[Spambayes-checkins] spambayes classifier.py,1.60,1.61 hammie.py,1.43,1.44 storage.py,1.2,1.3 dbdict.py,1.4,NONE

Neale Pickett npickett@users.sourceforge.net
Wed Nov 27 22:38:00 2002


Update of /cvsroot/spambayes/spambayes
In directory sc8-pr-cvs1:/tmp/cvs-serv31393

Modified Files:
	classifier.py hammie.py storage.py 
Removed Files:
	dbdict.py 
Log Message:
* Caching dbdict implementation.  You'll have to retrain your
  databases again (sorry)


Index: classifier.py
===================================================================
RCS file: /cvsroot/spambayes/spambayes/classifier.py,v
retrieving revision 1.60
retrieving revision 1.61
diff -C2 -d -r1.60 -r1.61
*** classifier.py	26 Nov 2002 20:22:05 -0000	1.60
--- classifier.py	27 Nov 2002 22:37:55 -0000	1.61
***************
*** 47,75 ****
  LN2 = math.log(2)       # used frequently by chi-combining
  
! PICKLE_VERSION = 4
! 
! class MetaInfo(object):
!     """Information about the corpora.
! 
!     Contains nham and nspam, used for calculating probabilities.
! 
!     """
!     def __init__(self):
!         self.__setstate__((PICKLE_VERSION, 0, 0))
! 
!     def __repr__(self):
!         return "MetaInfo%r" % repr((self._nspam,
!                                     self._nham,
!                                     self.revision))
! 
!     def __getstate__(self):
!         return (PICKLE_VERSION, self.nspam, self.nham)
! 
!     def __setstate__(self, t):
!         if t[0] != PICKLE_VERSION:
!             raise ValueError("Can't unpickle -- version %s unknown" % t[0])
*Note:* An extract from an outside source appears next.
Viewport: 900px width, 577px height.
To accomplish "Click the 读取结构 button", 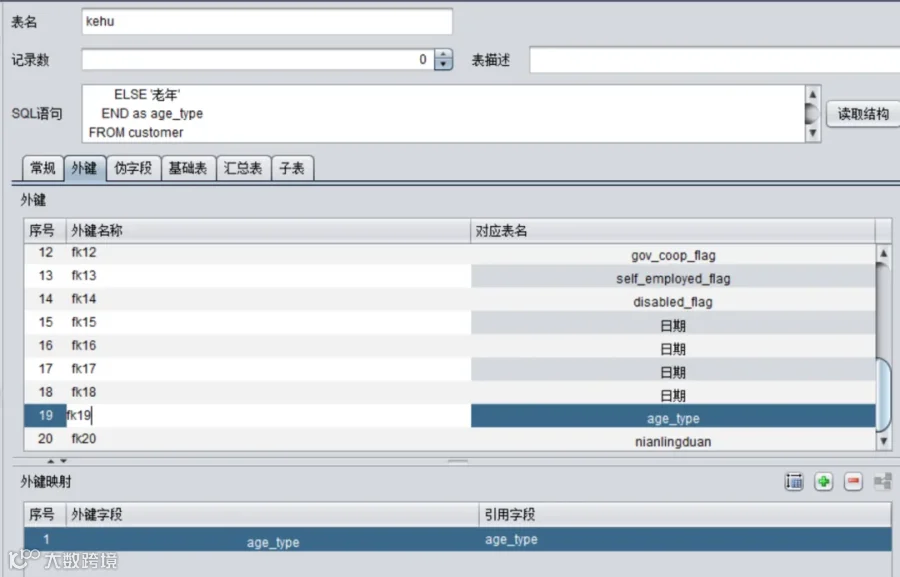I will 863,114.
!         self.nspam, self.nham = t[1:]
!         self.revision = 0
! 
  
  class WordInfo(object):
--- 47,51 ----
  LN2 = math.log(2)       # used frequently by chi-combining
  
! PICKLE_VERSION = 5
  
  class WordInfo(object):
***************
*** 109,138 ****
      def __init__(self):
          self.wordinfo = {}
-         self.meta = MetaInfo()
          self.probcache = {}
  
      def __getstate__(self):
!         return PICKLE_VERSION, self.wordinfo, self.meta
  
      def __setstate__(self, t):
          if t[0] != PICKLE_VERSION:
              raise ValueError("Can't unpickle -- version %s unknown" % t[0])
!         self.wordinfo, self.meta = t[1:]
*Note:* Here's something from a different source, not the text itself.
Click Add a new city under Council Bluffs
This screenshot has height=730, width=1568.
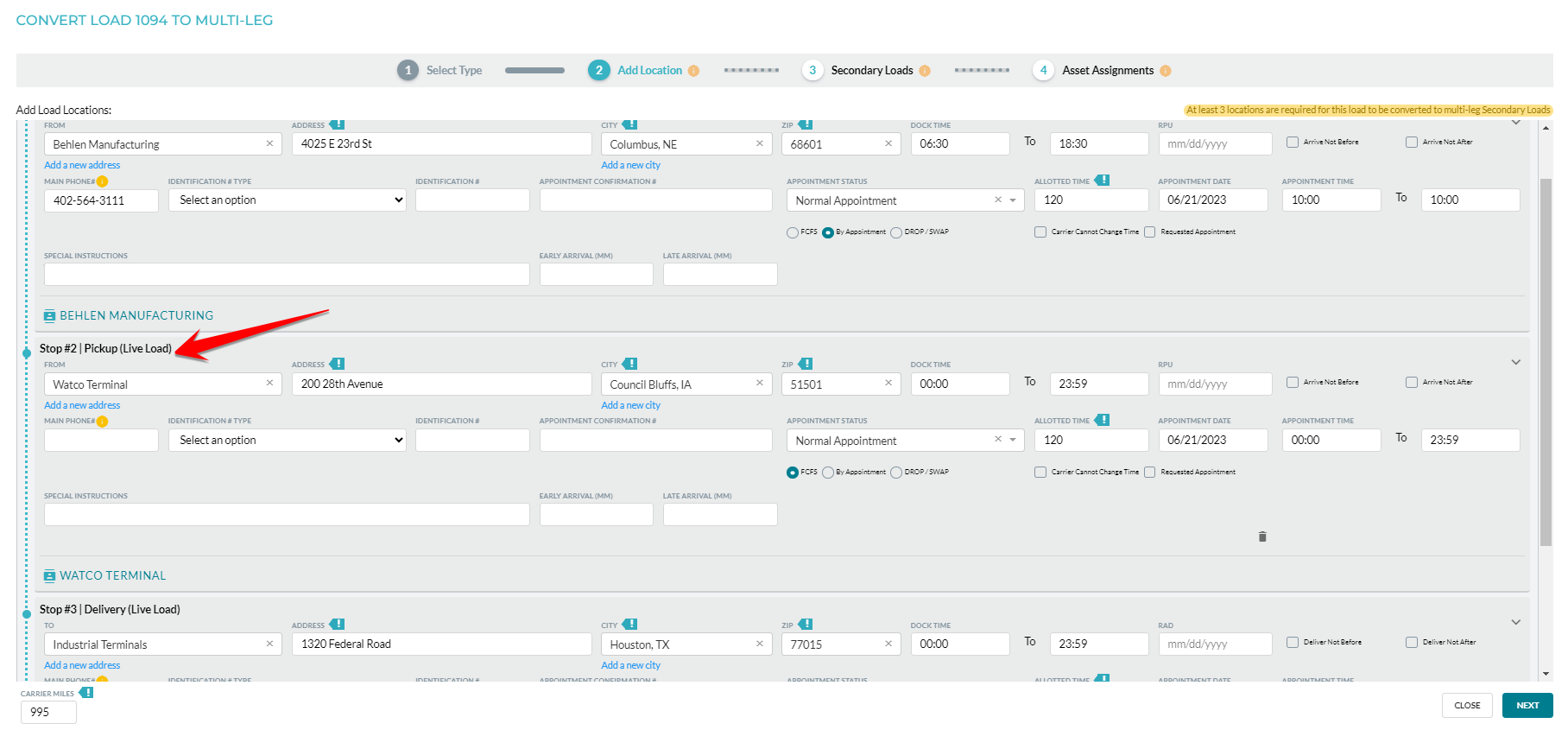point(630,405)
          self.probcache = {}
  
-     # Slacker's way out--pass calls to nham/nspam up to the meta class
- 
-     def get_nham(self):
-         return self.meta.nham
-     def set_nham(self, val):
-         self.meta.nham = val
-     nham = property(get_nham, set_nham)
- 
-     def get_nspam(self):
-         return self.meta.nspam
-     def set_nspam(self, val):
-         self.meta.nspam = val
-     nspam = property(get_nspam, set_nspam)
- 
      # spamprob() implementations.  One of the following is aliased to
      # spamprob, depending on option settings.
--- 85,100 ----
      def __init__(self):
          self.wordinfo = {}
          self.probcache = {}
+         self.nspam = self.nham = 0
  
      def __getstate__(self):
!         return (PICKLE_VERSION, self.wordinfo, self.nspam, self.nham)
  
      def __setstate__(self, t):
          if t[0] != PICKLE_VERSION:
              raise ValueError("Can't unpickle -- version %s unknown" % t[0])
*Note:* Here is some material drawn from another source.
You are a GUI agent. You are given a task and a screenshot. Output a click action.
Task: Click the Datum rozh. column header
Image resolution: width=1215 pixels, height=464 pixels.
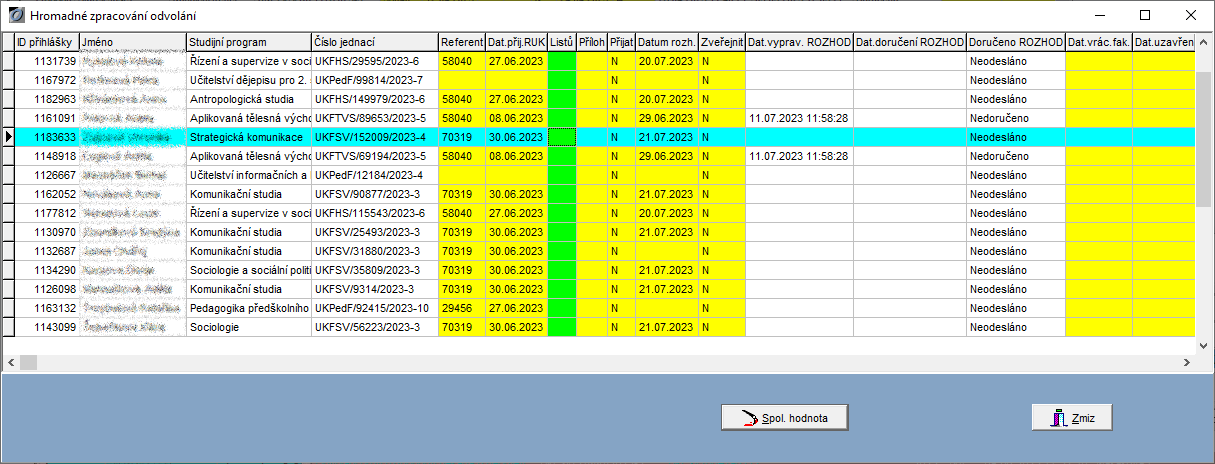(666, 42)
!         (self.wordinfo, self.nspam, self.nham) = t[1:]
          self.probcache = {}
  
      # spamprob() implementations.  One of the following is aliased to
      # spamprob, depending on option settings.
***************
*** 331,336 ****
              pass
  
!         nham = float(self.meta.nham or 1)
!         nspam = float(self.meta.nspam or 1)
  
          assert hamcount <= nham
--- 293,298 ----
              pass
  
!         nham = float(self.nham or 1)
!         nspam = float(self.nspam or 1)
  
          assert hamcount <= nham
***************
*** 420,431 ****
          self.probcache = {}    # nuke the prob cache
          if is_spam:
!             self.meta.nspam += 1
          else:
!             self.meta.nham += 1
  
-         wordinfo = self.wordinfo
-         wordinfoget = wordinfo.get
          for word in Set(wordstream):
!             record = wordinfoget(word)
              if record is None:
                  record = self.WordInfoClass()
--- 382,391 ----
          self.probcache = {}    # nuke the prob cache
          if is_spam:
!             self.nspam += 1
          else:
!             self.nham += 1
  
          for word in Set(wordstream):
!             record = self._wordinfoget(word)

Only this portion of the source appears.